The Supreme Court judged that due to the working conditions of female workers, the fetus had congenital disease, and that it should be reported as an occupational accident and paid for workers' compensation.

It is the first ruling issued by the Supreme Court to determine whether a congenital disease of a child born is included in the worker's occupational accident.

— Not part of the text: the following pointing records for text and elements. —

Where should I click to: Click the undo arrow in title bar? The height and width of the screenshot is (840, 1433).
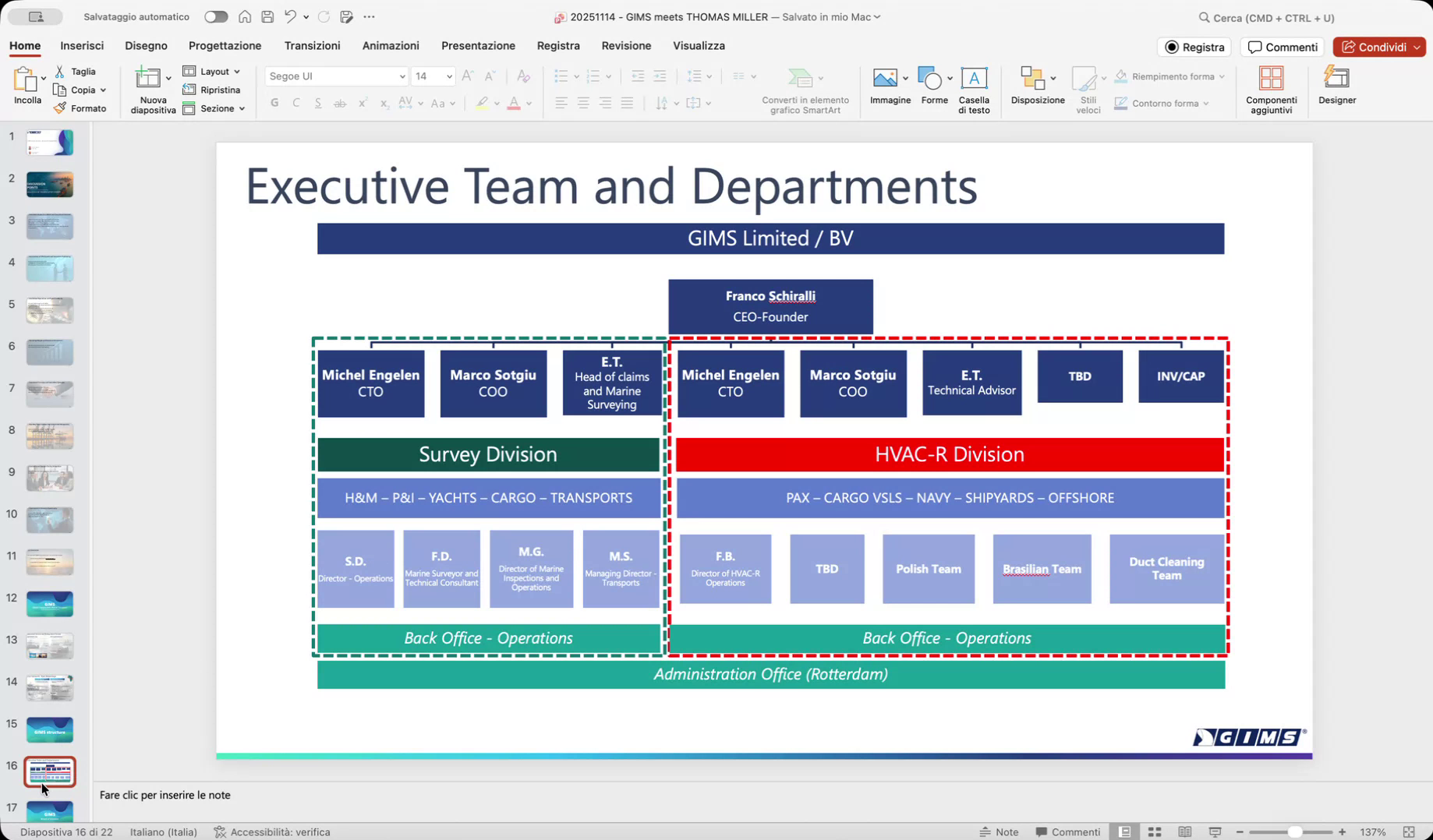click(x=290, y=16)
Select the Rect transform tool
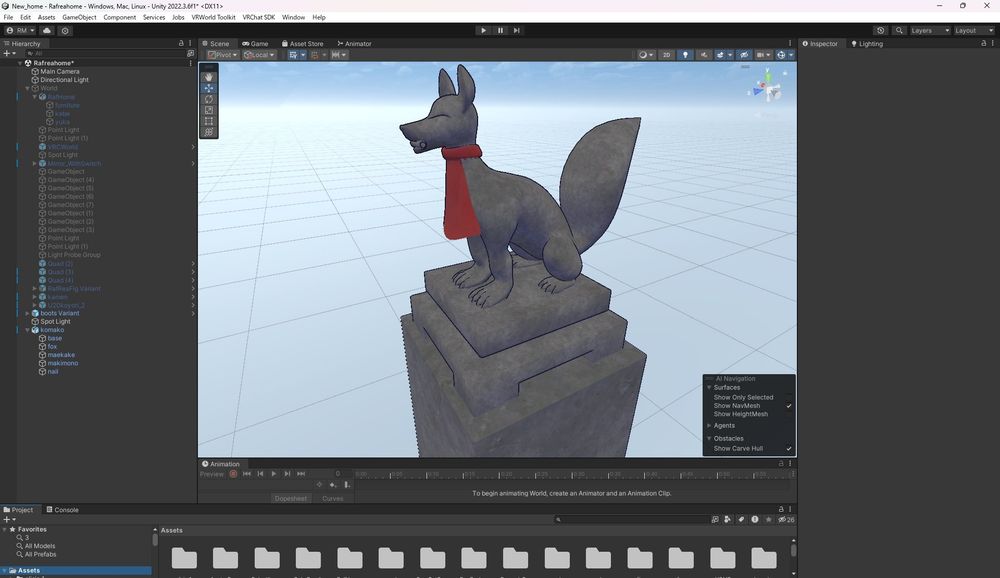1000x578 pixels. click(209, 121)
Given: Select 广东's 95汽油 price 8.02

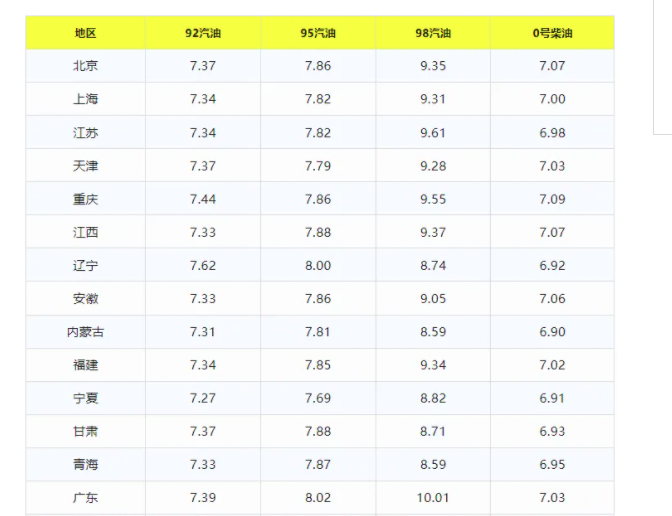Looking at the screenshot, I should [x=318, y=498].
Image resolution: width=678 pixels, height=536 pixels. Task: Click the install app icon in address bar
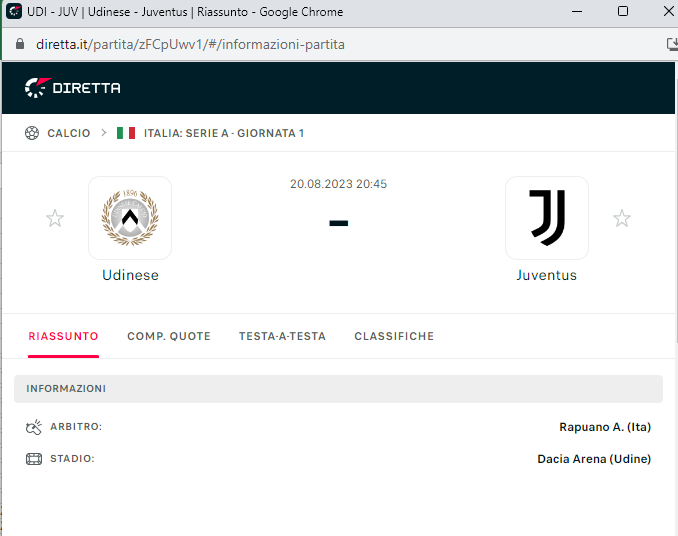(672, 45)
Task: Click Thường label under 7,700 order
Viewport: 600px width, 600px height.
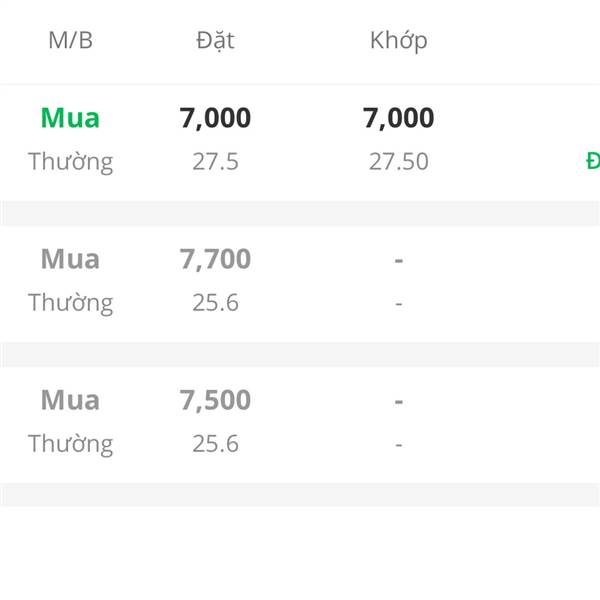Action: 70,303
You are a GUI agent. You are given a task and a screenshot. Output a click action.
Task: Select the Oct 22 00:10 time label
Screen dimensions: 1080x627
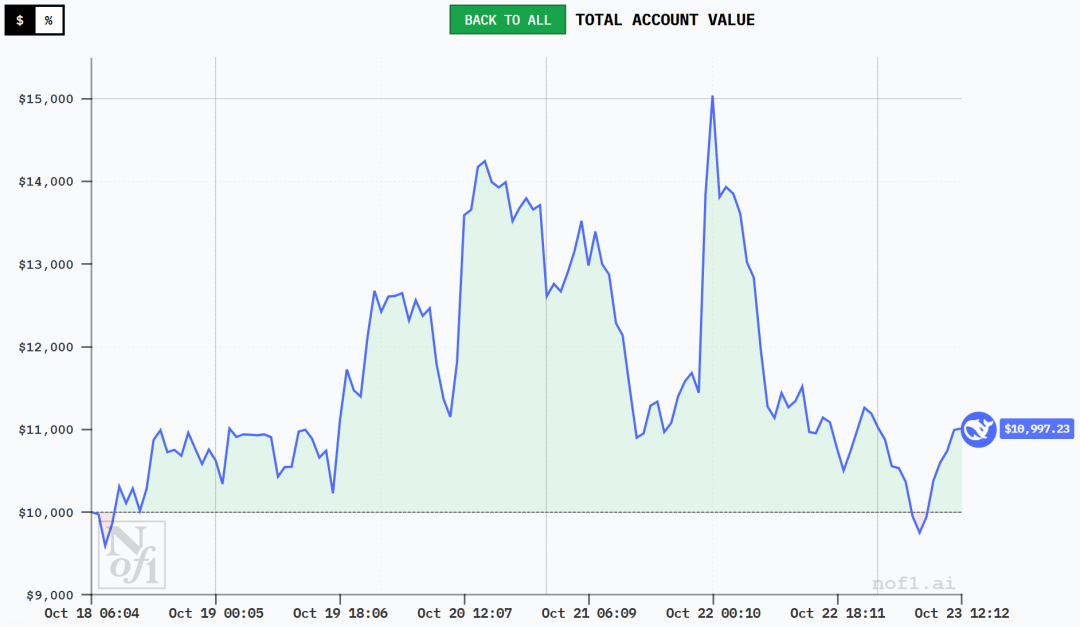point(713,613)
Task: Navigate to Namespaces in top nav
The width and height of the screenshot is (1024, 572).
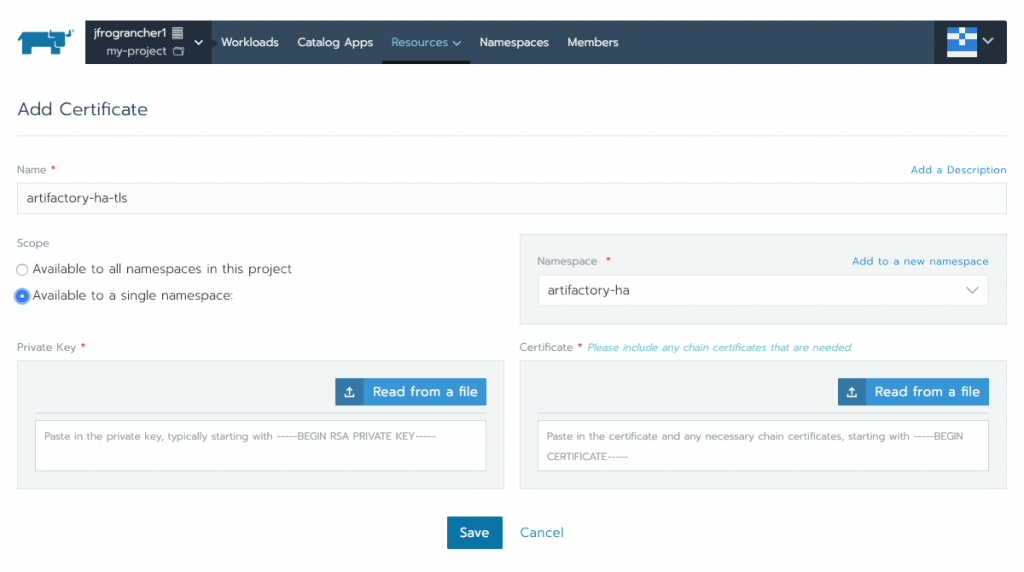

Supreme Court Division 2 (Judge Supreme Court Chief Justice Sang-Hwan Kim) was sentenced to a plaintiff's defeat in a court of appeals filed against the Korea Labor Welfare Corporation, saying that four people including Nurse A, who had worked at the Jeju Medical Center on the 29th, said, "Cancel the disposition that refused to apply for medical care benefits." Broke it and sent it back to Seoul Old School.

Four nurses of Jeju Medical Center gave birth to children the following year after suffering pregnancy and other signs of miscarriage in 2009. All four children were born with congenital heart disease.

Later, they filed for claims for nursing care, saying they had been exposed to harmful factors in the early stages of pregnancy and had a disease in their heart.

At the time, Jeju Medical Center was found to have a high turnover rate due to high labor intensity and irregular shifts and insufficient manpower.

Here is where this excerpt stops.